QUOTED PASSAGE.
<<<<

After years spent honing his craft in cut-throat rap battles in the bowels of Detroit, as chronicled in 8 Mile, and setting the underground alight with his prodigious talent, Eminem was catapulted into the popular consciousness by the runaway success of his major label debut album, ‘The Slim Shady LP’. This established him as one of the freshest, most intriguing, and for many, most dangerous, artists of his generation. With a catalogue of caustic rhymes that could make even the most liberal listener blush, the skinny white boy rapper from the streets of Michigan, became America’s public enemy number one as he exposed suburban hypocrisy and riffed on hard-to-swallow home truths in an emphatic bird-flipping, crotch-grabbing rebellion.
Despite the outpouring of public hatred that his controversial style garnered, the Missouri-born rapper proved that great art can come from adversity and on third album, the metafictional tour-de-force of the ‘Marshall Mathers LP’, he directly addressed his staunchest critics (the media, the public and his own family) with unparalleled vitriol, glorious irony and a self-reflexivity that could rival the greatest works of Postmodernist literature. The album’s title supported the introspection of its content, a more complex study of the man behind the hyperactive and cartoon-esque Slim Shady reminding us that this obnoxious persona, much like David Bowie’s infamous rock god, Ziggy Stardust, was a fictional character brought to life by a musical visionary. Yet, it was this dichotomy between the two that gave the album its power, as alongside the angry personal diatribes of ‘The Way I Am’ and ‘Marshall Mathers’, the rapper frequently introduced himself as his alter-ego in order to blur the boundaries between fact and fiction, making it impossible to decide where the honesty of Marshall ended and the subversion of Slim began.
Panoramic in scope, Eminem highlighted Hollywood’s fervent glorification of violence and the sexualised ideologies of cosmetic companies as being just as culpable in affecting the behaviour of American youth as his ‘dangerous’ lyrics, spat lines on the trappings of fame and the attribution of high school massacres to his music on ‘The Way I Am’ and enacted nightmarish revenge on his estranged wife in murder-fantasy, ‘Kim’, which showcased the rapper’s self-destructivity and fragile humanity. Refreshingly self-referential, the album contained tragic epistolary tales (‘Stan’), dazzling self-mythologising (‘The Real Slim Shady’) and comical critical rebukes (‘Kill You’). On the latter, the rapper trod the line between intelligent and offensive, dealing with a theme that appeared to validate his critical derision, by implanting shock language into his verses to fuel their arguments, before cleverly undermining critics with deft displays of irony.

>>>>

DATA SECTION.
<<<<

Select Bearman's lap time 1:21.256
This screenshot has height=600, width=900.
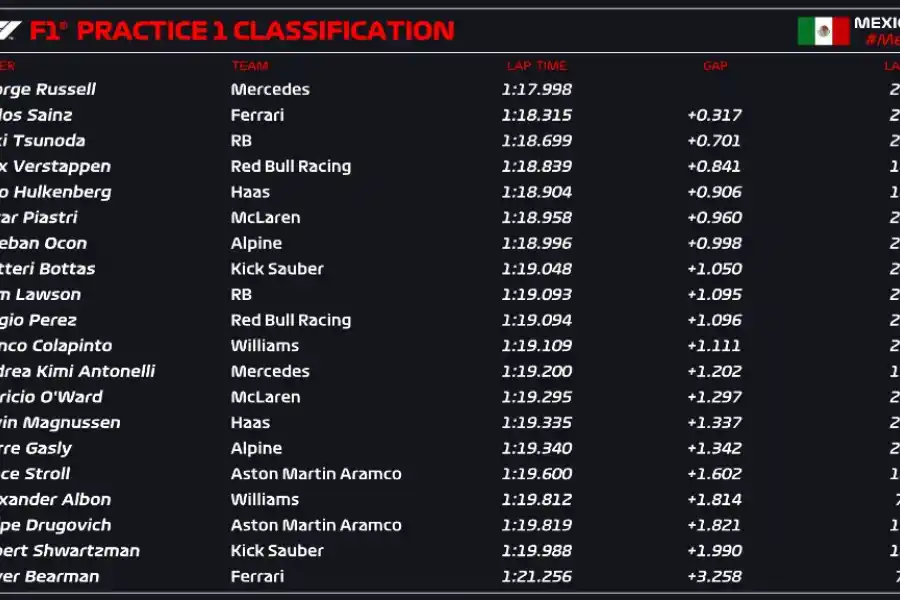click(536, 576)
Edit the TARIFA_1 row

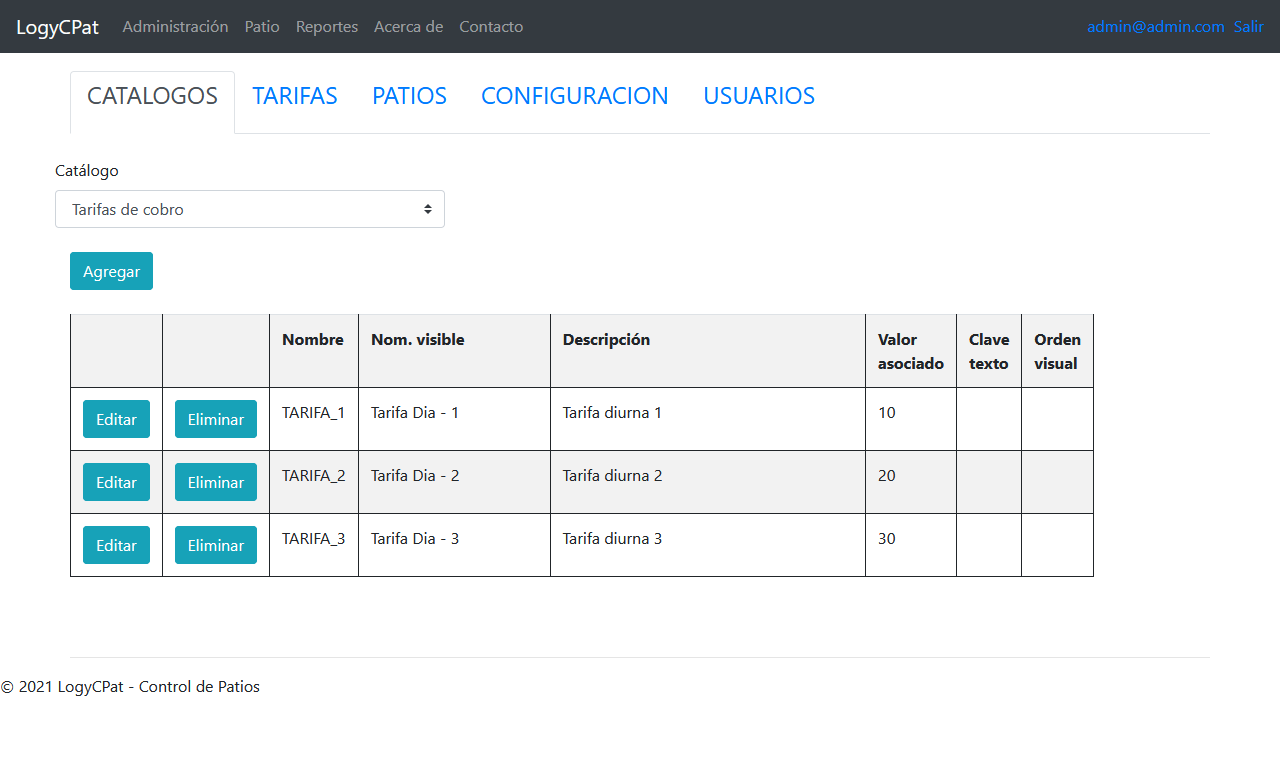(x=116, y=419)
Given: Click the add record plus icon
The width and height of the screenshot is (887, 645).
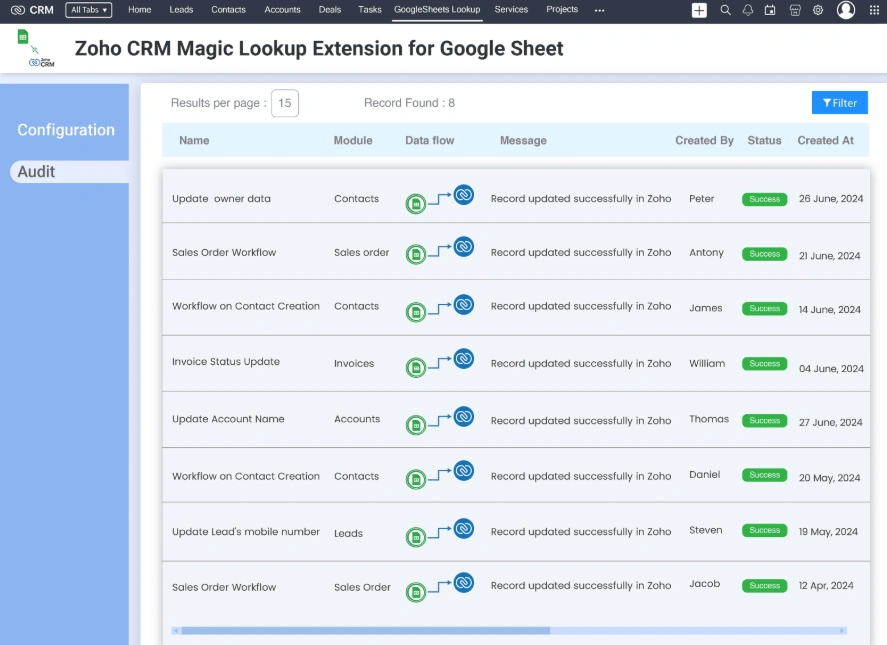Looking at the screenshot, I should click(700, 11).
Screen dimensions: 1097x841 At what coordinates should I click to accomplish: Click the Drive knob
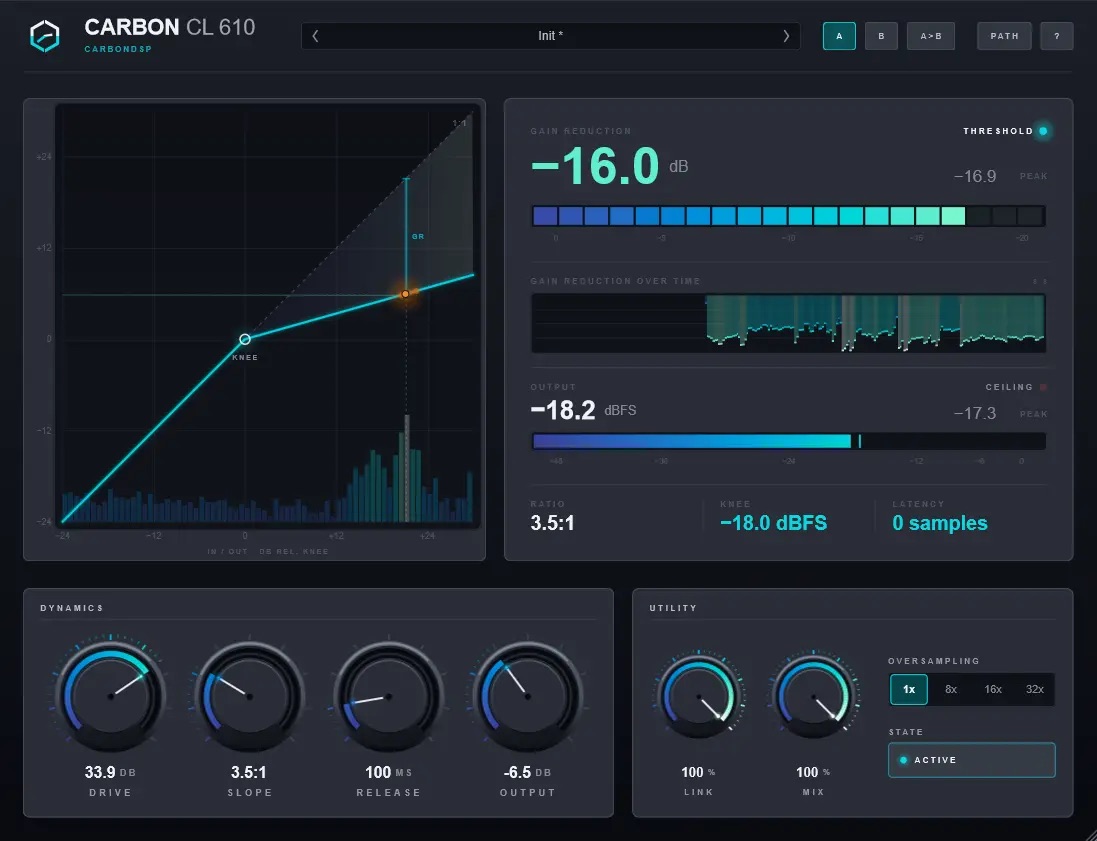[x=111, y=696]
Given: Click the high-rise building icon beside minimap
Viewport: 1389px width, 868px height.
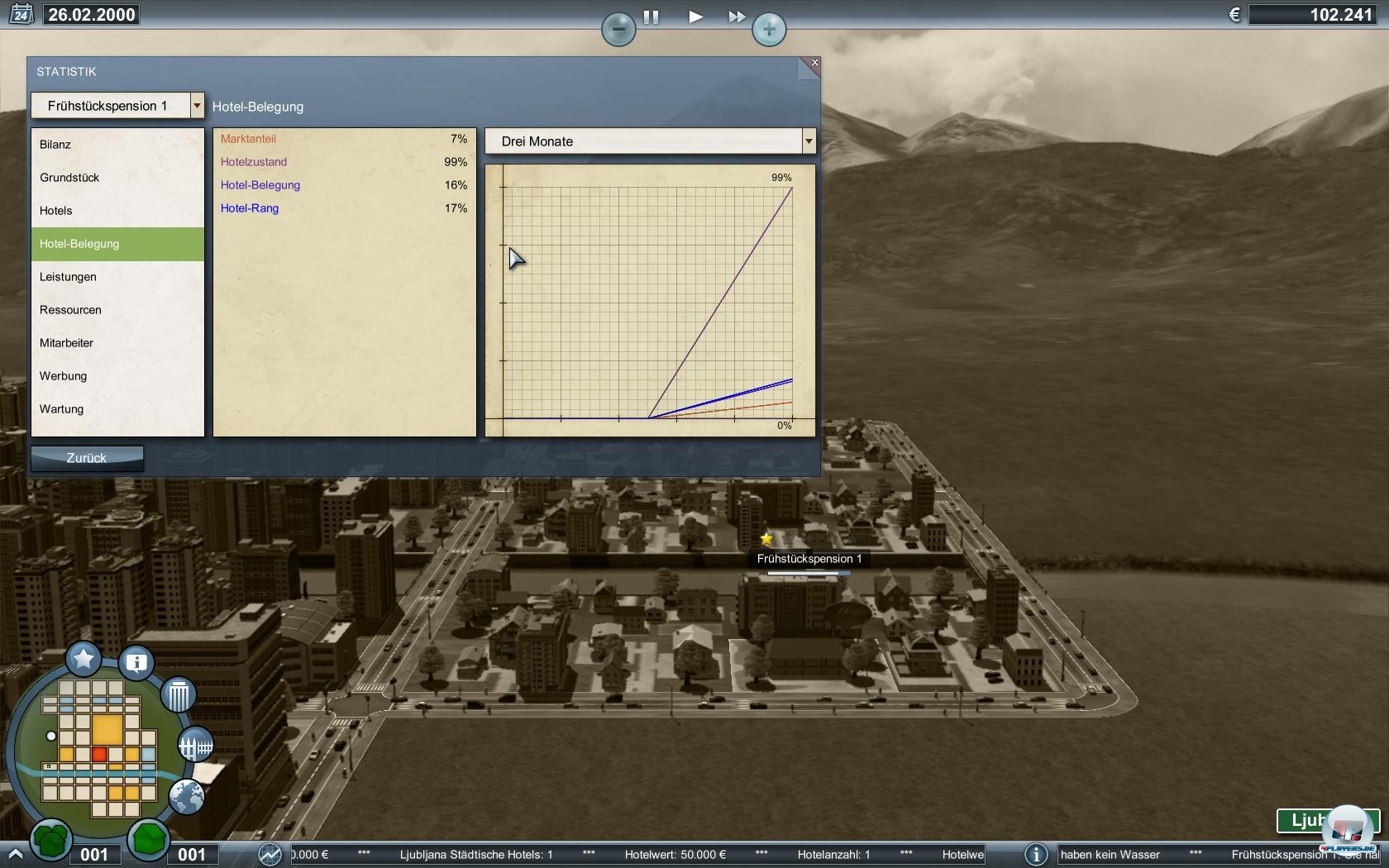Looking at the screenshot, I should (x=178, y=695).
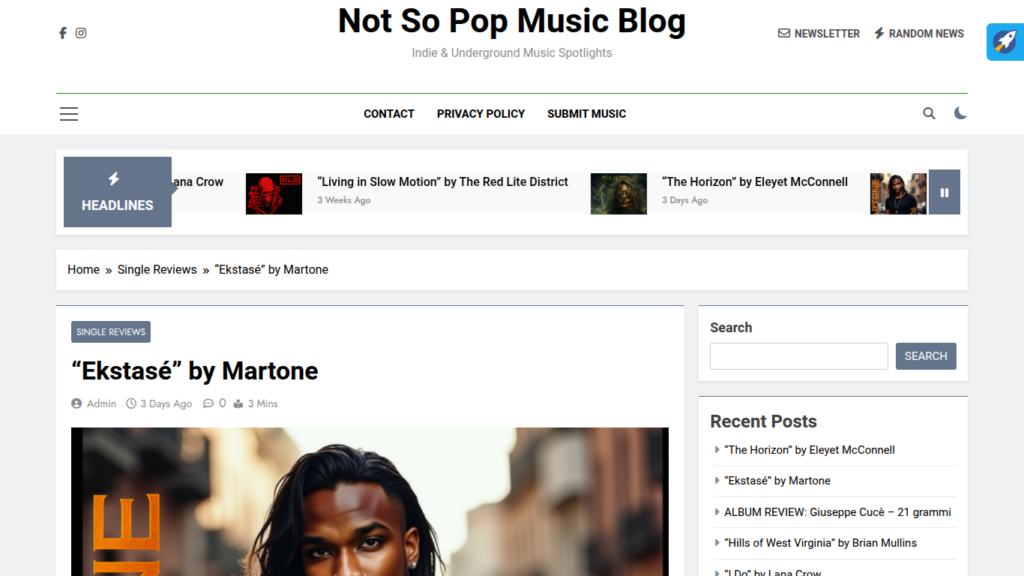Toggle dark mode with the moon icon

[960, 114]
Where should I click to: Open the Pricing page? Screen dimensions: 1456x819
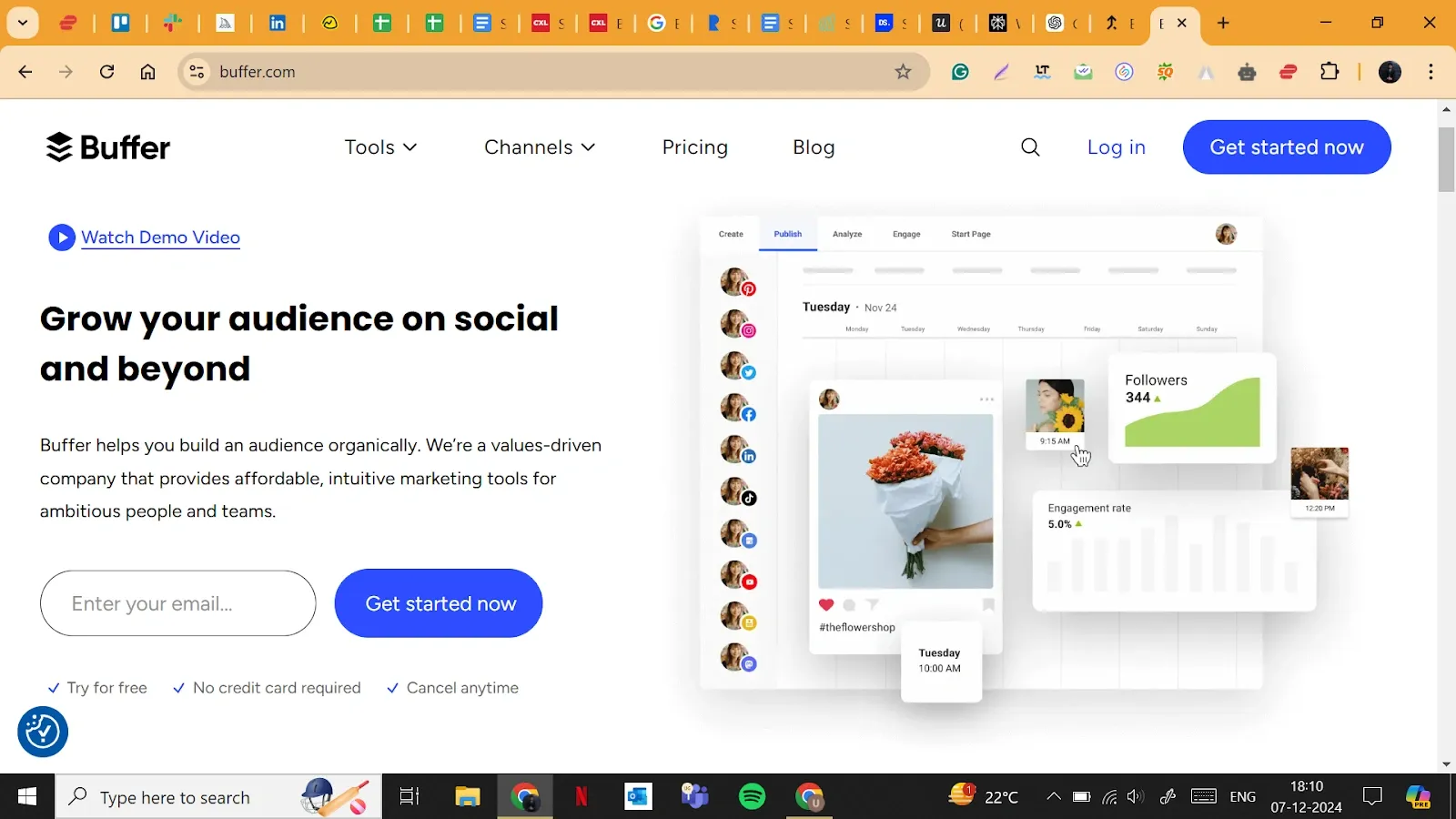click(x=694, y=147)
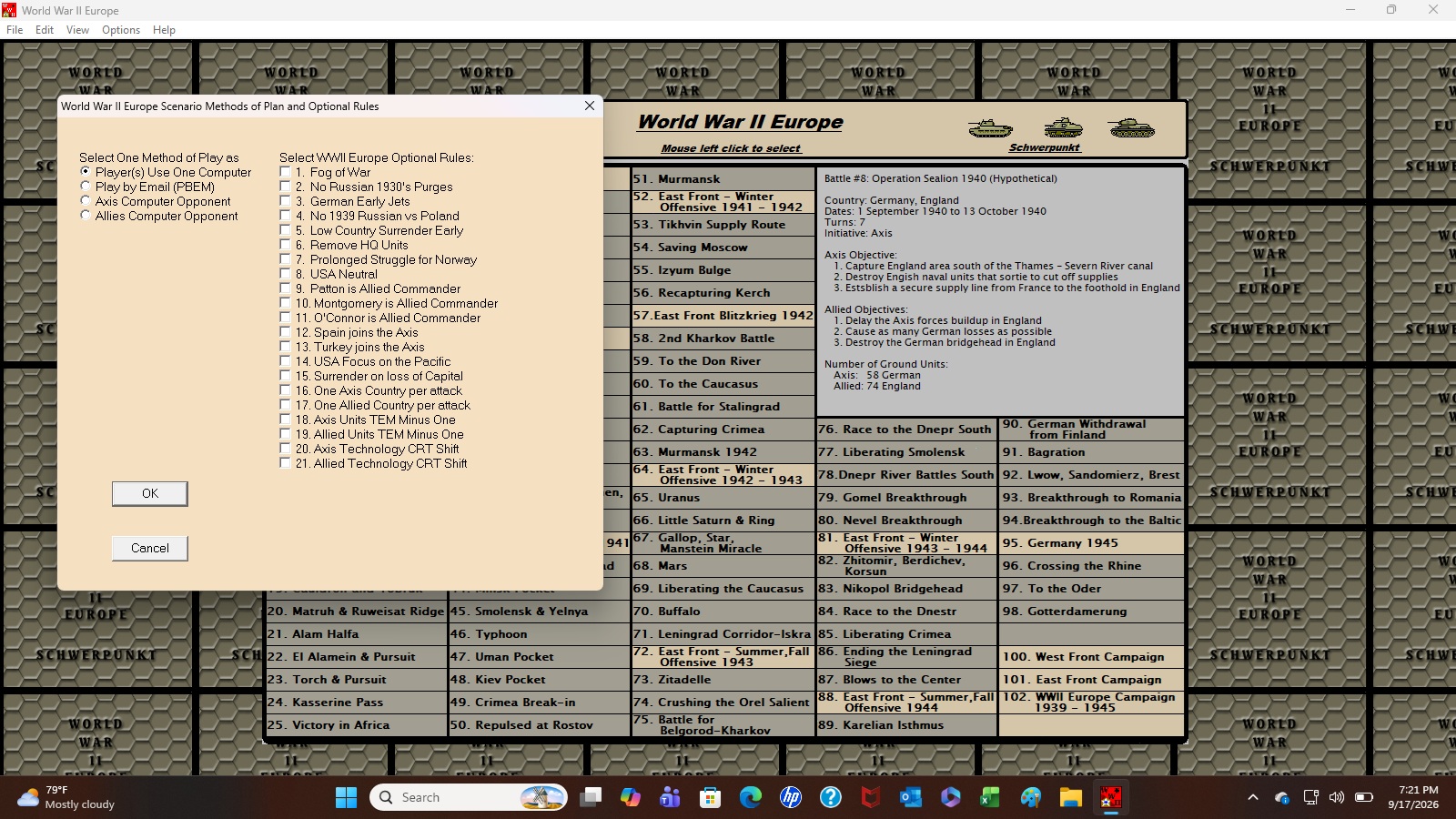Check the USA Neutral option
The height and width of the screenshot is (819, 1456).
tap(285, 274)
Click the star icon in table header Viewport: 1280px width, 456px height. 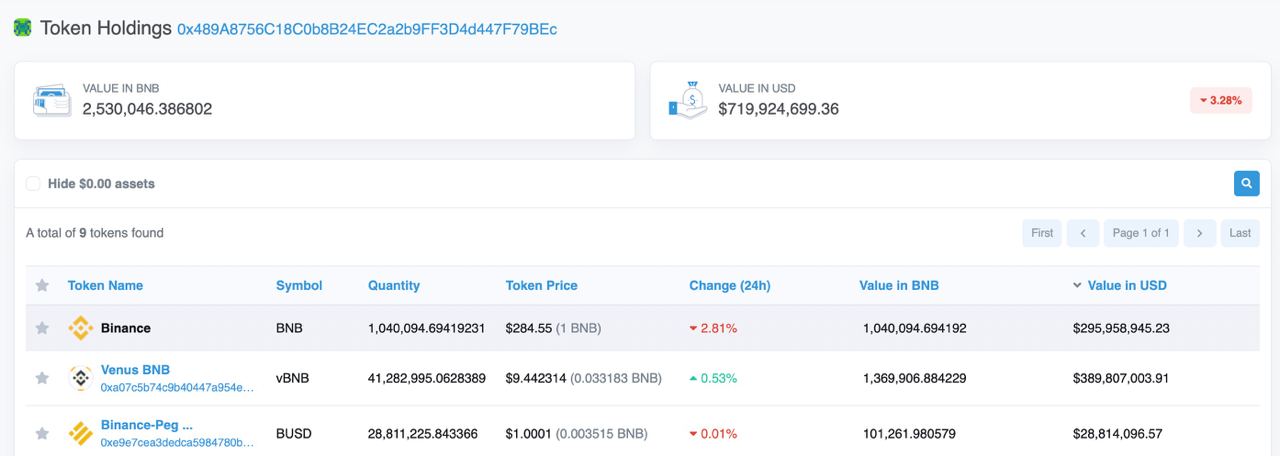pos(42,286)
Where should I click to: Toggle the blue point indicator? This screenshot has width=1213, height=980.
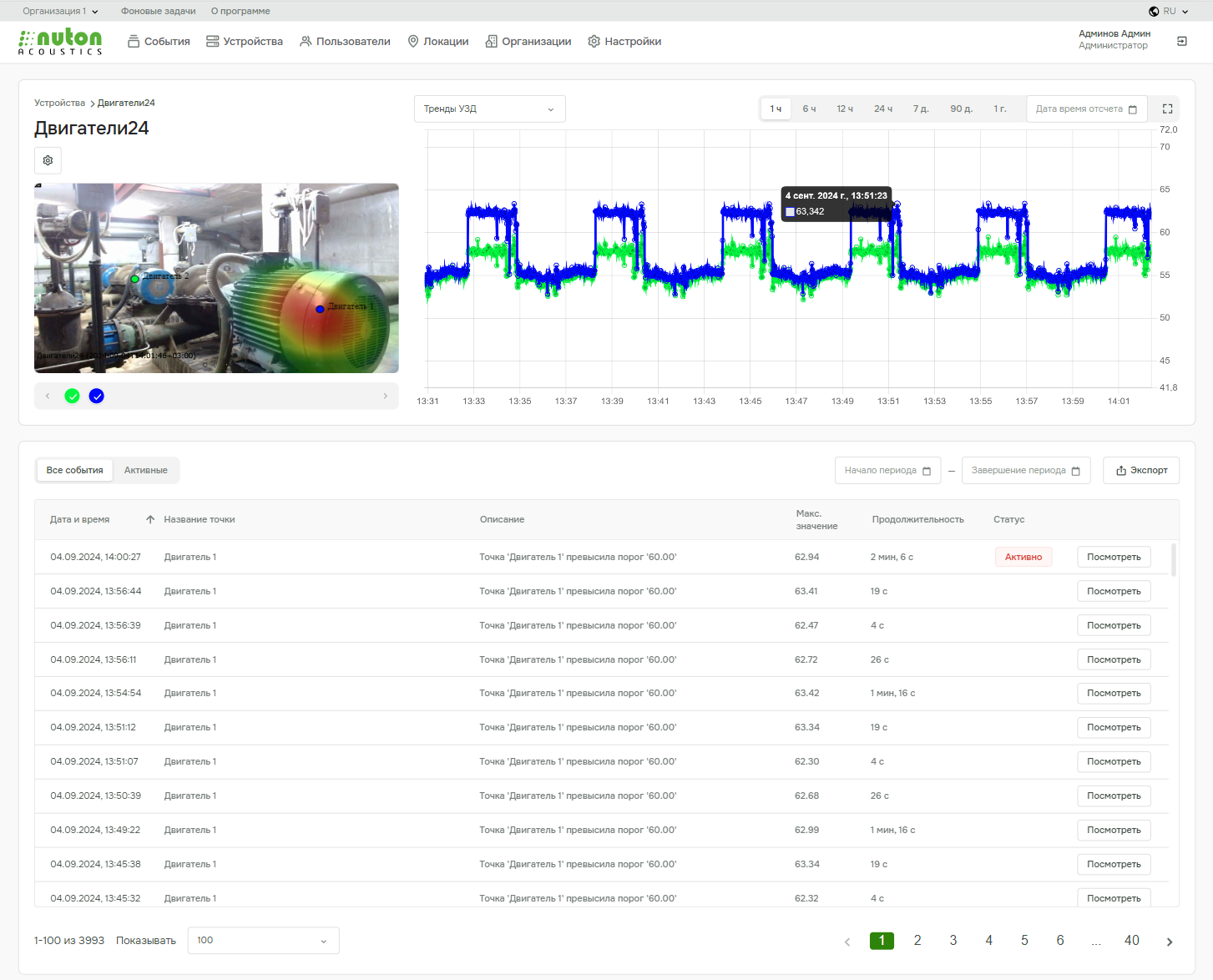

>>>>

EXERCISES TO COMPLETE.
- 1) Answer these questions from the passage on Eminem:
(a) What was the title of Eminem's major label debut album?
(b) To which David Bowie character is the Slim Shady persona compared?
(c) On which track does the rapper enact revenge on his estranged wife?
- 2) Write a continuation of the passage on Eminem, beginning after its final sentence and keeping its critical register.

ANSWERS BY ITEM.
- 1)
(a) 'The Slim Shady LP'
(b) Ziggy Stardust
(c) 'Kim'

- 2)
Of course, some of this criticism was warranted as his taut and acerbic rhymes often veered into the offensive. The misogyny that reared its ugly head on ‘Bitch Please II’ and ‘Remember Me?’ and the homophobia of ‘Ken Kaniff’ and ‘Criminal’ belied his genuine skill for wordplay and appeared crass, juvenile and disappointing on an album chock-full of astute lyricism.
Everything that the rapper has committed to record since has paled in comparison to this feat of genius, and Em knows it. With this in mind, his recently released eighth studio album, the ‘Marshall Mathers LP 2’, pays homage to the 2000 Grammy award-winner, in recognition of the long-player that transformed the rapper into one of the globe’s pre-eminent musical icons and cemented his place in hip-hop’s élite canon. From its titular affinity to purposely similar cover art, this hints at a symbolic relationship between the two records and appears to be the divisive rapper’s attempt to imbue his latest effort with the immediacy, infectious beats and iconoclasm of the work that is widely-regarded as his magnum opus. But how does the controversy-inviting rapper’s newest work compare to his celebrated masterpiece?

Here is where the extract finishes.